No entanto, não podemos perder de vista que as emissoras de rádio e TV são concessões públicas, com o dever constitucional de atender a finalidades informativas, educativas, entre outras, conforme o capítulo V da Constituição Federal. Quando elas se colocam como espaço para disseminação de desinformação, elas ferem um princípio constitucional.

Além disso, o Código de Ética dos Jornalistas Brasileiros, em seu artigo 2º, define que "a divulgação da informação precisa e correta é dever dos meios de comunicação e deve ser cumprida". Ou seja, a veiculação de desinformação por meios de comunicação significa também ferir os princípios éticos do jornalismo.

Como os profissionais da imprensa devem fazer essa mediação? 

Quando uma informação equivocada está sendo veiculada, as emissoras e os profissionais de imprensa têm o dever ético de corrigir a informação. Isso de forma alguma pode ser considerada censura, pois não há o silenciamento, não há o impedimento da manifestação, e sim a correção de uma informação sabidamente equivocada.
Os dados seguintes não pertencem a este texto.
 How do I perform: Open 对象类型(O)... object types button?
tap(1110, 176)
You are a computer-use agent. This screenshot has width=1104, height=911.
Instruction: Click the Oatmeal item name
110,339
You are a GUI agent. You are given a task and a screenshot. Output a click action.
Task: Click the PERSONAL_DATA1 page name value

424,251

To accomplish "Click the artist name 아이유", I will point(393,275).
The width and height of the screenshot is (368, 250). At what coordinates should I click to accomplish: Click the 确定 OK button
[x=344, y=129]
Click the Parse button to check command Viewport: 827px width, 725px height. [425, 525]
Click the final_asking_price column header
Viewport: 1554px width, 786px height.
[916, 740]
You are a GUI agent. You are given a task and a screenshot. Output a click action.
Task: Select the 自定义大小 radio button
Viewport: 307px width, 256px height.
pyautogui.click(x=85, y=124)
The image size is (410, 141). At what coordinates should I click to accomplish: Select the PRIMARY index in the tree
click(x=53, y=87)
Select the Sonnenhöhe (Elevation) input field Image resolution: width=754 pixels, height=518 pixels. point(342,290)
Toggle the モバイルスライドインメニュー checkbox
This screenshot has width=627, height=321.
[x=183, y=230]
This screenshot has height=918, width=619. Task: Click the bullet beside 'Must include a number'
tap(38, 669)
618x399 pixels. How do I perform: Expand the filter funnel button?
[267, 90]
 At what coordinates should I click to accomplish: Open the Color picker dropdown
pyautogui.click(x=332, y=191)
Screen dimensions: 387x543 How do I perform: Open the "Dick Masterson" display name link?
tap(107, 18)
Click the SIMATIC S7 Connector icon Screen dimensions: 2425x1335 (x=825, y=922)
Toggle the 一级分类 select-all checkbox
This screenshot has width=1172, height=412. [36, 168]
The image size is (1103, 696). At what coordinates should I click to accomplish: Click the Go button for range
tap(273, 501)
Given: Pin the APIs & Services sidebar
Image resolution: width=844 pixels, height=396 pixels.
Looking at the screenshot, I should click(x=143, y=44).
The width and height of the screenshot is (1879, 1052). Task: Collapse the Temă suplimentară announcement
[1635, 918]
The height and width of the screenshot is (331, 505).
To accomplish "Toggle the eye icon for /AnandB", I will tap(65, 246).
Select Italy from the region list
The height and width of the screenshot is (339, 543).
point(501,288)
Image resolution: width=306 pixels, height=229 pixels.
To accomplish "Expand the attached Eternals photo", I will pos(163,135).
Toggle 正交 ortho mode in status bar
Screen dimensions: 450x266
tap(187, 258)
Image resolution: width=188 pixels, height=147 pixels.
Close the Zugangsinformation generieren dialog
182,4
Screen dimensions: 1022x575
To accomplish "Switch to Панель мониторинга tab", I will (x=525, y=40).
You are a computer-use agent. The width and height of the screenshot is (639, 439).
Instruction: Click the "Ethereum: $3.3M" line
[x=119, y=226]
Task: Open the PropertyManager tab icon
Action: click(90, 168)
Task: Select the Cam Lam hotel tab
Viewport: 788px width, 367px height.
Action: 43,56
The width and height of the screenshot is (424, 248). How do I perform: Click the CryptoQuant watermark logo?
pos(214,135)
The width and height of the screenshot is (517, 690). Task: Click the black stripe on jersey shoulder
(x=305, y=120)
Jornalistas têm o dever de divulgar os fatos e informações de interesse público e devem se manifestar caso estejam diante de informações que contrariem isso. 

Que tipo de mediação pode ser considerada uma censura?

Acho que mediação e censura são coisas completamente diferentes. A primeira parte do princípio de que há um diálogo com posições divergentes sendo colocadas. Isso é do debate público. Com a censura, não há diálogo, o que existe é apenas o cerceamento e silenciamento, não há manifestação contrária possível em um episódio de censura. Nós vimos isso acontecer recentemente em inúmeros episódios durante o governo Bolsonaro. 

A desinformação deve ser vista como uma estratégia política que visa o lucro, seja ele financeiro, simbólico, de capital político, entre outros. Portanto, a veiculação de desinformação não é algo ingênuo por parte das emissoras e elas devem ser cobradas por isso.

Quais são os prejuízos para a sociedade com a veiculação desse tipo de entrevista que veicula desinformação?

Os prejuízos para a sociedade são imensos e não faltam exemplos. Os processos eleitorais, tanto no Brasil quanto em outros lugares do mundo, têm sido amplamente afetados pela disseminação desenfreada de desinformação. Quem lucra com isso? É preciso olhar para isso também.

Não podemos ficar presos em soluções inócuas, em um jogo de apenas desmentir o que está sendo dito ou criminalizar a pessoa que está na ponta dessa cadeia, isso é enxugar gelo. Nós temos que seguir o dinheiro, buscar responsabilizar quem está lucrando com isso, buscar medidas que atinjam diretamente o modelo de negócios de quem está lucrando com esse tipo de estratégia 

Acredita que entrevistas que difundiram desinformação ao longo dos últimos anos contribuíram para o nível de desinformação da sociedade e para o avanço da extrema direita no país?

A extrema-direita se apropriou muito bem da desinformação enquanto estratégia e compreendeu rápido como usar principalmente as plataformas digitais a seu favor. O jogo que elas fazem entre mídia tradicional e digital é exemplar nesse sentido. Políticos de extrema-direita vão à grande mídia já pautados para encenar o vídeo que dali a pouco tempo estará sendo disseminado nas redes sociais, com o corte perfeito para os algoritmos distribuírem.

Certamente isso contribuiu para o avanço da extrema-direita e acredito que as plataformas digitais têm papel central nisso, com um modelo de negócios baseado na vigilância, captura e tratamento de uma imensidão de dados que nós não fazemos ideia de como são usados, porque não há transparência por parte das empresas.